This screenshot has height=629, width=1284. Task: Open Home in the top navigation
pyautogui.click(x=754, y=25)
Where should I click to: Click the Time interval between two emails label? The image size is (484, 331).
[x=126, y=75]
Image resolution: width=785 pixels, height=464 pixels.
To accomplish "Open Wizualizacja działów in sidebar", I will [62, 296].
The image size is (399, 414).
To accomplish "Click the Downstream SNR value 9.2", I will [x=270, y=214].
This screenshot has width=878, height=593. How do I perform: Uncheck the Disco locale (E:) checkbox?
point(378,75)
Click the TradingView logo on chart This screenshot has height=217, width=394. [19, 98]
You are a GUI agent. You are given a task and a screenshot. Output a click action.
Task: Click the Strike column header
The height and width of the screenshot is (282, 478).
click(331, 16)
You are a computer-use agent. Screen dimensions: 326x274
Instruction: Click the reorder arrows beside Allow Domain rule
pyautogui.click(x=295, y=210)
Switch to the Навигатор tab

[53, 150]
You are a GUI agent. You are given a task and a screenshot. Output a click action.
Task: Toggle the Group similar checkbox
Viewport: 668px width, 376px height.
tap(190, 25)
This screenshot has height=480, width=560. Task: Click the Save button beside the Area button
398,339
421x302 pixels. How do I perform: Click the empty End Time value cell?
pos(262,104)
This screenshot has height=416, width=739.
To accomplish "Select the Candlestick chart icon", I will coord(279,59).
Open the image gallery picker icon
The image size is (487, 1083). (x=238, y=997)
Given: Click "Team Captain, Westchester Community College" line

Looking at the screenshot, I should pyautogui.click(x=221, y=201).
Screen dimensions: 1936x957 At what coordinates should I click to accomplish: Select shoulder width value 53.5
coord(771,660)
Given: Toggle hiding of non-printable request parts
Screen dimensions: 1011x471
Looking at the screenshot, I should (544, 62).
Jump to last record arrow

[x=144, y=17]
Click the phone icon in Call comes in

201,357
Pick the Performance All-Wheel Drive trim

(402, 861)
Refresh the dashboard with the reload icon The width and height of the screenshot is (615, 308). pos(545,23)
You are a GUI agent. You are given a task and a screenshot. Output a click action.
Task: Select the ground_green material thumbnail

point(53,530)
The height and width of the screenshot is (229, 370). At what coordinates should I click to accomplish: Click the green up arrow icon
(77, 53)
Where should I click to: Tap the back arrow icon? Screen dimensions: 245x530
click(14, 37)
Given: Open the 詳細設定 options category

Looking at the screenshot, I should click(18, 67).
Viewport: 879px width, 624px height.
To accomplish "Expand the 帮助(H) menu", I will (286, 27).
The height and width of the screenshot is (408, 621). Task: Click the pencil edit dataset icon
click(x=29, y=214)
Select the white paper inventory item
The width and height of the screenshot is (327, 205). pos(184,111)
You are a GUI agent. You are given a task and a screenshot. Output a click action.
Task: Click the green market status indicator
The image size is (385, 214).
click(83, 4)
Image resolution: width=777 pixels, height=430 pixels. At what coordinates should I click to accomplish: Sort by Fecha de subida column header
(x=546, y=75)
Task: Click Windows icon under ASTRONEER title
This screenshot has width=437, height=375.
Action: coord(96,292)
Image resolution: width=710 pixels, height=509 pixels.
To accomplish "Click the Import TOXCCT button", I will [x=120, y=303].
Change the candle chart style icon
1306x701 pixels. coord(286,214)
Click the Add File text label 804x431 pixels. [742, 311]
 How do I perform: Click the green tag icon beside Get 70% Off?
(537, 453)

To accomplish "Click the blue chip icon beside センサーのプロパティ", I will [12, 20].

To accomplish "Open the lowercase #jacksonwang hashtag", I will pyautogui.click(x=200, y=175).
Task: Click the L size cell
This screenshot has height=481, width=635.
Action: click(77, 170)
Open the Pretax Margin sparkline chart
◇ ◇ ◇ ◇ ◇
▶ _Required work_
You are asked to copy all of the entries above exactly.

▶ _Final answer_
This screenshot has height=629, width=1284. Task: Open Home in the top navigation
pyautogui.click(x=754, y=25)
Where should I click to: Click the Time interval between two emails label? The image size is (484, 331).
[x=126, y=75]
Image resolution: width=785 pixels, height=464 pixels.
To accomplish "Open Wizualizacja działów in sidebar", I will [62, 296].
The image size is (399, 414).
To accomplish "Click the Downstream SNR value 9.2", I will [x=270, y=214].
This screenshot has width=878, height=593. How do I perform: Uncheck the Disco locale (E:) checkbox?
point(378,75)
Click the TradingView logo on chart This screenshot has height=217, width=394. [19, 98]
You are a GUI agent. You are given a task and a screenshot. Output a click action.
Task: Click the Strike column header
The height and width of the screenshot is (282, 478).
click(331, 16)
You are a computer-use agent. Screen dimensions: 326x274
Instruction: Click the reorder arrows beside Allow Domain rule
pyautogui.click(x=295, y=210)
Switch to the Навигатор tab

[53, 150]
You are a GUI agent. You are given a task and a screenshot. Output a click action.
Task: Toggle the Group similar checkbox
Viewport: 668px width, 376px height.
tap(190, 25)
This screenshot has height=480, width=560. Task: Click the Save button beside the Area button
398,339
421x302 pixels. How do I perform: Click the empty End Time value cell?
pos(262,104)
This screenshot has height=416, width=739.
To accomplish "Select the Candlestick chart icon", I will coord(279,59).
Open the image gallery picker icon
The image size is (487, 1083). (x=238, y=997)
Given: Click "Team Captain, Westchester Community College" line

Looking at the screenshot, I should pyautogui.click(x=221, y=201).
Screen dimensions: 1936x957 At what coordinates should I click to accomplish: Select shoulder width value 53.5
coord(771,660)
Given: Toggle hiding of non-printable request parts
Screen dimensions: 1011x471
Looking at the screenshot, I should (544, 62).
Jump to last record arrow

[x=144, y=17]
Click the phone icon in Call comes in

201,357
Pick the Performance All-Wheel Drive trim

(402, 861)
Refresh the dashboard with the reload icon The width and height of the screenshot is (615, 308). pos(545,23)
You are a GUI agent. You are given a task and a screenshot. Output a click action.
Task: Select the ground_green material thumbnail

point(53,530)
The height and width of the screenshot is (229, 370). At what coordinates should I click to accomplish: Click the green up arrow icon
(77, 53)
Where should I click to: Tap the back arrow icon? Screen dimensions: 245x530
click(14, 37)
Given: Open the 詳細設定 options category

Looking at the screenshot, I should click(18, 67).
Viewport: 879px width, 624px height.
To accomplish "Expand the 帮助(H) menu", I will (286, 27).
The height and width of the screenshot is (408, 621). Task: Click the pencil edit dataset icon
click(x=29, y=214)
Select the white paper inventory item
The width and height of the screenshot is (327, 205). pos(184,111)
You are a GUI agent. You are given a task and a screenshot. Output a click action.
Task: Click the green market status indicator
The image size is (385, 214).
click(83, 4)
Image resolution: width=777 pixels, height=430 pixels. At what coordinates should I click to accomplish: Sort by Fecha de subida column header
(x=546, y=75)
Task: Click Windows icon under ASTRONEER title
This screenshot has width=437, height=375.
Action: coord(96,292)
Image resolution: width=710 pixels, height=509 pixels.
To accomplish "Click the Import TOXCCT button", I will [x=120, y=303].
Change the candle chart style icon
1306x701 pixels. coord(286,214)
Click the Add File text label 804x431 pixels. [742, 311]
 How do I perform: Click the green tag icon beside Get 70% Off?
(537, 453)

To accomplish "Click the blue chip icon beside センサーのプロパティ", I will [12, 20].

To accomplish "Open the lowercase #jacksonwang hashtag", I will pyautogui.click(x=200, y=175).
Task: Click the L size cell
This screenshot has height=481, width=635.
Action: click(77, 170)
Open the Pretax Margin sparkline chart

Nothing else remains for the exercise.